Task
Among the entries below, tally each line in which the word "agent" is found, then state the tally alone.

Records shown
»»

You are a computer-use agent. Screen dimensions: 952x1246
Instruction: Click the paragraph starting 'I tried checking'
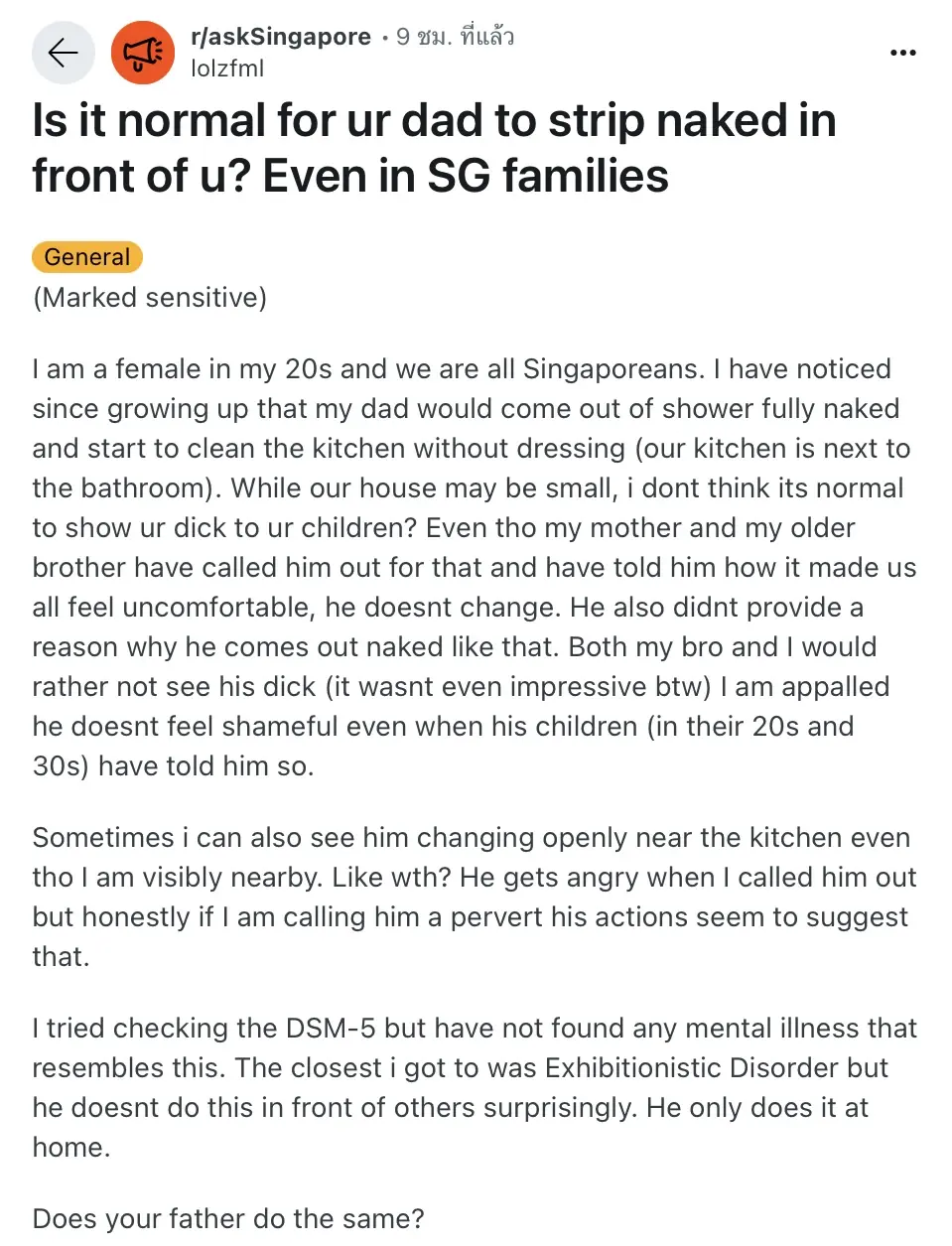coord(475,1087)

««
»»

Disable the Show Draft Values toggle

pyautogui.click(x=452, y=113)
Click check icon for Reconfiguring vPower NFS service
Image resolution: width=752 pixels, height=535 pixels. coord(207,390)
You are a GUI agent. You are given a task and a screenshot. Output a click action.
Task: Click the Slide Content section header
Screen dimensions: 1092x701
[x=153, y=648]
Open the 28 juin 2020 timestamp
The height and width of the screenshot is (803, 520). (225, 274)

««

Result for this task
2